The software also leaves space on its forms for people to write in their own estimates for the value of "custom items," says cofounder Carey Rademacher.
These have included an animal-warning device for a car bumper, a cat spa ("what that is, I don't know," Ms. Rademacher quips), a 100-gallon fish aquarium, and, yes, a husband. Citing privacy rules, Rademacher wouldn't tell what value the wife had assigned to him.
Writing off personal trips because everyone you meet is a potential client is a no-no. But if it's a true business trip, you don't necessarily need receipts.
One of Ms. Rosenberg's clients spent $50,000 in cash on business travel. Rosenberg came up with a different kind of paper trail: "He happens to send me postcards from every city ... so I could prove how many cities he'd been in. I could use TV guides and newspaper clippings to show what he's been up to, and the contracts show that he isn't being reimbursed for these things."
The precedent is the "Cohan Rule," named after vaudeville star George M. Cohan, who couldn't be expected to lug around records for the IRS in his trunk.
Every year the IRS warns people about the Dirty Dozen tax schemes.

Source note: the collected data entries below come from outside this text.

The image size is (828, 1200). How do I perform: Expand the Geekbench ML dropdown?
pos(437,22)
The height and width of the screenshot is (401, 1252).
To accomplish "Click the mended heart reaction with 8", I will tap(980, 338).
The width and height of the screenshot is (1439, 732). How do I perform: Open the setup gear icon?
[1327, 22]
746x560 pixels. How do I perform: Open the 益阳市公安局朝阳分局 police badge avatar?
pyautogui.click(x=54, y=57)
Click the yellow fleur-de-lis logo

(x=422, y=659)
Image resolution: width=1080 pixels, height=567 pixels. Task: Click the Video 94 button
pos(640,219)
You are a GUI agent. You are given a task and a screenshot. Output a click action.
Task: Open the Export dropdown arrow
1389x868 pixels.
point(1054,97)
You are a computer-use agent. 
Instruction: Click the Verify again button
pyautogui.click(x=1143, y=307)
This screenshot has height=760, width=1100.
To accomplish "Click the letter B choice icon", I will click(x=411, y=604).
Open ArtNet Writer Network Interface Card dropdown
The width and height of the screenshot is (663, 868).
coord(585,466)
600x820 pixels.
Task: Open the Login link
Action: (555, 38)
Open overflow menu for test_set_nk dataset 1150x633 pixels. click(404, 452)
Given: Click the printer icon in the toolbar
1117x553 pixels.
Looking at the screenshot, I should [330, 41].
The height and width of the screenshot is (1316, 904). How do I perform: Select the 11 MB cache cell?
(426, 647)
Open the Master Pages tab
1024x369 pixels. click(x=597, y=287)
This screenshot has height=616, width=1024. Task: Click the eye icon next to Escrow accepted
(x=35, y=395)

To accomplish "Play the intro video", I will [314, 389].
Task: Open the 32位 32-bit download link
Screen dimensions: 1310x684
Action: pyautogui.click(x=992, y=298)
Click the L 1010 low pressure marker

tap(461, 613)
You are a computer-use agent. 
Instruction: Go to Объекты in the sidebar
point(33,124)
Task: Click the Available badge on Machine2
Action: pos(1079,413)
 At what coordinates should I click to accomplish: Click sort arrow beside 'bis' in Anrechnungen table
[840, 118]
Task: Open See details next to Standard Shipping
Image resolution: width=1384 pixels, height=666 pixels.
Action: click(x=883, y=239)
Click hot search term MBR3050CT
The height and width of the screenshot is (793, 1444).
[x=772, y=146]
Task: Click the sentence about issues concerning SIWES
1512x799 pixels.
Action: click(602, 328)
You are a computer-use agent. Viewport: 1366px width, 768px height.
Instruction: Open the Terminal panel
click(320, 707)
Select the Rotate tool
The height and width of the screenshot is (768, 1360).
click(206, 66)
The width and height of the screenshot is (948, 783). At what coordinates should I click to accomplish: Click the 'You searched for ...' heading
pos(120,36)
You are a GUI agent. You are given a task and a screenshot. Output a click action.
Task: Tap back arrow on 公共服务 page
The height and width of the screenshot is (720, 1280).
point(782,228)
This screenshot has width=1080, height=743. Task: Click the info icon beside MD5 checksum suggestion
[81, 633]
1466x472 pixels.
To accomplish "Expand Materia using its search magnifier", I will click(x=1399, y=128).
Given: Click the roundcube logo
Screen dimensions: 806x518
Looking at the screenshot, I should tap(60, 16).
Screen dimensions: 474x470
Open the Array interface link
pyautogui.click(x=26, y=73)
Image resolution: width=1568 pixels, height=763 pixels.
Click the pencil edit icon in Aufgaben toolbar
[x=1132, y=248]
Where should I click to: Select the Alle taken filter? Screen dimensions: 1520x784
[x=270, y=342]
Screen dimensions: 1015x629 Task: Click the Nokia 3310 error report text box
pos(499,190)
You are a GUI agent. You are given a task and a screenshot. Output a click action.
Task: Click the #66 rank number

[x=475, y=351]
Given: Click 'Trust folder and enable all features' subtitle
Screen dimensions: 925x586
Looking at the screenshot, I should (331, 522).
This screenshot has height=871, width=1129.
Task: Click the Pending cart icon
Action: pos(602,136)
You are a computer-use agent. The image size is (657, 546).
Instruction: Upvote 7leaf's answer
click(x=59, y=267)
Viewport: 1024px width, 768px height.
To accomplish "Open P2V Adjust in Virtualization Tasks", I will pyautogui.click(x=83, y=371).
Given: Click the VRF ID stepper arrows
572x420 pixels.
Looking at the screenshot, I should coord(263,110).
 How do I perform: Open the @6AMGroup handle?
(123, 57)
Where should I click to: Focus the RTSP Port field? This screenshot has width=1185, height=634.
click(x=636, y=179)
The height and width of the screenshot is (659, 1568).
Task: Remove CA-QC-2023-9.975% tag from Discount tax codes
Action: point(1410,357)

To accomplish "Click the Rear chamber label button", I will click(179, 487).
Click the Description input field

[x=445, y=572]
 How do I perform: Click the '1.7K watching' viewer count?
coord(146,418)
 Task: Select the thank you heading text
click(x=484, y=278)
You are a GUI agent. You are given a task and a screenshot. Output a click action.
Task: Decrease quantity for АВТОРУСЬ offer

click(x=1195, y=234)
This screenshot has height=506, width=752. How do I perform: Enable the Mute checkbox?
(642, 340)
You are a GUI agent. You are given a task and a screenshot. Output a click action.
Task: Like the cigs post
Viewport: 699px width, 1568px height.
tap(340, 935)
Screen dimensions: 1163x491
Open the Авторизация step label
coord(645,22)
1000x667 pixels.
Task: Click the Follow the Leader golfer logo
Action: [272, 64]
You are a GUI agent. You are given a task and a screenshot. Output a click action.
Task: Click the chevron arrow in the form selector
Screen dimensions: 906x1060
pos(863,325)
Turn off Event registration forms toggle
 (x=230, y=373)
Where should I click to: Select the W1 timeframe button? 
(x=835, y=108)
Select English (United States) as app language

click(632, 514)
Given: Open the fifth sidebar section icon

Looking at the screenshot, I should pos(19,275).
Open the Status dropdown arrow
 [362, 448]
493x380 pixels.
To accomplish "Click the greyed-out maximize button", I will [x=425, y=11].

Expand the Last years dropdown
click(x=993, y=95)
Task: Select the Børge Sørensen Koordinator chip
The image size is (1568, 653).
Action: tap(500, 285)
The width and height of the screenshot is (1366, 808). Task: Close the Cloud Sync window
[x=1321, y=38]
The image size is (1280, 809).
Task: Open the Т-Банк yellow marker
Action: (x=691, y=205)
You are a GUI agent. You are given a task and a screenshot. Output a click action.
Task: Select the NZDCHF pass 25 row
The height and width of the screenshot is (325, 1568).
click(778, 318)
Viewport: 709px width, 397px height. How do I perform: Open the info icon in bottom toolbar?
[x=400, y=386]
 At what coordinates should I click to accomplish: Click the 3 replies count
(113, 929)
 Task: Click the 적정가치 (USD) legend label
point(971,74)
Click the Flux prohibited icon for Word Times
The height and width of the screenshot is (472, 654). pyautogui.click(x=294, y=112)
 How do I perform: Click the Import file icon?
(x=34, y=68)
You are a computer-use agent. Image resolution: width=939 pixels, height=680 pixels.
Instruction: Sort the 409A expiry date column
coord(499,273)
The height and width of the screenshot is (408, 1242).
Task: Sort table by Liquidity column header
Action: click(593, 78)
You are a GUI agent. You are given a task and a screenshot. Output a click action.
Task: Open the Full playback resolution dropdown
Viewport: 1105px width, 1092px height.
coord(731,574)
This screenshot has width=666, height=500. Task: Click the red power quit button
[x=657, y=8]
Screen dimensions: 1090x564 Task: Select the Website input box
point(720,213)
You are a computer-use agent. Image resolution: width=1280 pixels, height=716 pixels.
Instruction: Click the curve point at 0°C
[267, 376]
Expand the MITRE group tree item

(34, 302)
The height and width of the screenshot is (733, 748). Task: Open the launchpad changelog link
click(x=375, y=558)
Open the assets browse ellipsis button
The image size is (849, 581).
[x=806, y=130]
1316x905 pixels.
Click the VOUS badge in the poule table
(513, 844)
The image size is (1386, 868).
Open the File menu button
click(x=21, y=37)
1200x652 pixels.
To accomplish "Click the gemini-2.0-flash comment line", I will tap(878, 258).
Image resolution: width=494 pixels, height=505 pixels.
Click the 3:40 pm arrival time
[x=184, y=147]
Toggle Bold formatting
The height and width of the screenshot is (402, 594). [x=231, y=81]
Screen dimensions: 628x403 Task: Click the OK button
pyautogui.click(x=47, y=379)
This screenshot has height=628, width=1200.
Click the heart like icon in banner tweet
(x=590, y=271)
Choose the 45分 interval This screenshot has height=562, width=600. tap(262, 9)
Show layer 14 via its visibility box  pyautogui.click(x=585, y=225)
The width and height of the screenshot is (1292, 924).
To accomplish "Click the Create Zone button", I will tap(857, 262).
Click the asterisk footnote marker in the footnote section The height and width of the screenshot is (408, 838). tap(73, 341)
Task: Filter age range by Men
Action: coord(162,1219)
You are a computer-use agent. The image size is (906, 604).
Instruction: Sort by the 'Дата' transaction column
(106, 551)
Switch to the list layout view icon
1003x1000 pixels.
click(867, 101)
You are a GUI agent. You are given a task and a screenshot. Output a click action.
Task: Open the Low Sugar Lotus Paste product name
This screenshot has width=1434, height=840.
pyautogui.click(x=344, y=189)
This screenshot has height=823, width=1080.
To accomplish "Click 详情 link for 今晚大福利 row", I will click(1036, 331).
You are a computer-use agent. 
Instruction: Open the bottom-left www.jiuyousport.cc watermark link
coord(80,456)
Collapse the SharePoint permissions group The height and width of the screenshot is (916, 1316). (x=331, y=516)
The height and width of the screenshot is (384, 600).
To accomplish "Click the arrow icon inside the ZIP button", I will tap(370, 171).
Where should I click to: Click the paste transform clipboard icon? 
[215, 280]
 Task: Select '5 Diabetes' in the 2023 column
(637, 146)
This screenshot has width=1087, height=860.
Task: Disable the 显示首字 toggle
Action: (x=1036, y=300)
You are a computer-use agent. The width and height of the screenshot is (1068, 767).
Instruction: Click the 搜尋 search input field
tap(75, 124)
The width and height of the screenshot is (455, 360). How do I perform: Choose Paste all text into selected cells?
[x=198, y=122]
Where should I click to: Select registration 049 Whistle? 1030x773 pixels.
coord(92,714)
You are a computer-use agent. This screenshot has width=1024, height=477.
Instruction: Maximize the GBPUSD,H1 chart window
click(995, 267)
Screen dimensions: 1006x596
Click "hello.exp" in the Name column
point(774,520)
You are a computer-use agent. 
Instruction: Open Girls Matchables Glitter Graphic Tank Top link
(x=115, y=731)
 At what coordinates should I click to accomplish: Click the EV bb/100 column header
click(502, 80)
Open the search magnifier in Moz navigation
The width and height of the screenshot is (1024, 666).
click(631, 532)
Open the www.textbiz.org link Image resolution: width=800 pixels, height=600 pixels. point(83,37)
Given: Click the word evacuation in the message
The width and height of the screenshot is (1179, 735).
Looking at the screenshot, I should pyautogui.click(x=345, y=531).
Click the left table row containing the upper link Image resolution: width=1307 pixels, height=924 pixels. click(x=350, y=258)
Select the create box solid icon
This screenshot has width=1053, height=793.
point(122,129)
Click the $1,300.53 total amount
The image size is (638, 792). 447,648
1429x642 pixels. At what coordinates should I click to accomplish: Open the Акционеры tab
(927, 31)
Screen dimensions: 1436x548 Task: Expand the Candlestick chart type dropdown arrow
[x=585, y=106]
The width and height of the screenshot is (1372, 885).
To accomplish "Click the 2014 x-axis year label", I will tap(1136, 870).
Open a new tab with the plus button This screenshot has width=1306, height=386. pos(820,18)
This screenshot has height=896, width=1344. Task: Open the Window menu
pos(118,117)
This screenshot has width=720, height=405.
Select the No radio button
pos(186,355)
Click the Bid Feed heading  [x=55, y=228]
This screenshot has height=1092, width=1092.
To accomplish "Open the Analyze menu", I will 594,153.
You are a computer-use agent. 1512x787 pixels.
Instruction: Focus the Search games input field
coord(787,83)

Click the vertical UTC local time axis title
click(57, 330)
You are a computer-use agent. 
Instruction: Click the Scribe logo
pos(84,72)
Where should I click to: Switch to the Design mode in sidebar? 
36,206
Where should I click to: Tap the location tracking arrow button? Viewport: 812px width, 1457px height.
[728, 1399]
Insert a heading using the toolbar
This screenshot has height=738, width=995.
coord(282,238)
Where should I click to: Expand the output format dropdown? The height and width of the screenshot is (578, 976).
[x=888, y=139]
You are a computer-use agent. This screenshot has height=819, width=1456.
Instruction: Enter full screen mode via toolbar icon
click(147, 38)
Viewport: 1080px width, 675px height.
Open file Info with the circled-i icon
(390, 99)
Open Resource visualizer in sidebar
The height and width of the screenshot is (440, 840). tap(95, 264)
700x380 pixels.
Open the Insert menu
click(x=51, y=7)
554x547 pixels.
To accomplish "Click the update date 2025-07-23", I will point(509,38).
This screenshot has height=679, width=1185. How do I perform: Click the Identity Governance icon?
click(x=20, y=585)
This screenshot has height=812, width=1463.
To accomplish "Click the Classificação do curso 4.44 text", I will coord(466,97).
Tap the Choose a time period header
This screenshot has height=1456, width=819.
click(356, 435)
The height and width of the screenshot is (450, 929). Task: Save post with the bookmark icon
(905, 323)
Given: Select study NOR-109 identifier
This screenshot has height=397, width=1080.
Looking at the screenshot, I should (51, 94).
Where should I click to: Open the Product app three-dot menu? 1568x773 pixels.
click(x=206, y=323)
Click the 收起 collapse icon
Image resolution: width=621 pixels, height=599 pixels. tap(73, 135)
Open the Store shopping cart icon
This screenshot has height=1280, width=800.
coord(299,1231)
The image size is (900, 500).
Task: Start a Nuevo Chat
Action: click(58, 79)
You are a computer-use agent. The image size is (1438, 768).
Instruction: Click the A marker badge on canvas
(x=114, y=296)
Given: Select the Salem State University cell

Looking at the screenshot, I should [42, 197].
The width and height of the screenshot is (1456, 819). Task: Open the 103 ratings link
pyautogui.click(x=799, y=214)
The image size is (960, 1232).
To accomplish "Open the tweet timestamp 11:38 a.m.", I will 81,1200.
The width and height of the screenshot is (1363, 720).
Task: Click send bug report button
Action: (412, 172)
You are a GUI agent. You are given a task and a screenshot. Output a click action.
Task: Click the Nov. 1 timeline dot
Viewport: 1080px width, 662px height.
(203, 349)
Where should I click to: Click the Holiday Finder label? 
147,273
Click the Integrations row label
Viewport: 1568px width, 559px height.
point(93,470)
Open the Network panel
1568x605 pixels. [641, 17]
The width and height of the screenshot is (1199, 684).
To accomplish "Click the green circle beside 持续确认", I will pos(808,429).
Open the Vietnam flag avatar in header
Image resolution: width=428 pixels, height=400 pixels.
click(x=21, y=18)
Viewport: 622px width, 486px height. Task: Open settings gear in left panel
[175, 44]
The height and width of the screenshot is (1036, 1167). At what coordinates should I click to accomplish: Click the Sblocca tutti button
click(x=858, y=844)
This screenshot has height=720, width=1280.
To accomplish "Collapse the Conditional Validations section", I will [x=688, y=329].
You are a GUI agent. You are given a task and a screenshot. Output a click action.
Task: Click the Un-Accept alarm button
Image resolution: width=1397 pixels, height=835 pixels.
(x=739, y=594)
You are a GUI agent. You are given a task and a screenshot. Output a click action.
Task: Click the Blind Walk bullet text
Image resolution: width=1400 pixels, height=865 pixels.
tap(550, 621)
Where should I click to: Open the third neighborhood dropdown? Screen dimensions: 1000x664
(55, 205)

They range from hiding money in offshore accounts to claims that African-Americans are owed a refund for slavery reparations.
"Don't be fooled," said IRS Commissioner Mark Everson in a statement on the website last month. "There is no secret way to escape paying taxes."
In 2003, there were approximately 1,800 tax-fraud investigations, Rademacher says. Granted, that total represents a tiny percentage of the more than 200 million tax returns filed, but of the 770 people indicted, 80 percent went to jail for an average of 28 months.
Some stretches in deductive reasoning, however, result more from wishful thinking than from deliberate deceit.
With the proliferation of Internet tip sites, people read plenty of material about taxes. But "typically somebody will read the first sentence of a [tax] rule and get the rule half right," Cobb says.
He had to burst a lot of people's bubbles in December, when they called about glossy auto brochures proclaiming they could buy a sport-utility vehicle and deduct up to $100,000.
In reality, he told them, the deduction applies only to the value of vehicles over 6,000 pounds that are also used for business.
Cobb did once save someone on the verge of being deliberately duped.
Two men came into his office, one a bus driver who earned $50,000 a year, the other a member of what seemed to Cobb to be a "cult," though technically, it was a charity.
The latter was trying to convince the former that if he gave the group his salary, he wouldn't have to pay any taxes.
Cobb simply told them the facts - that charitable deductions were capped at 50 percent of the donor's income. "You could see the cult guy getting agitated, because he wanted me to validate what he was saying," he recalls.
But there are no limits to the charitableness of Cobb himself, who finishes the story this way: "You see all kinds. People are searching."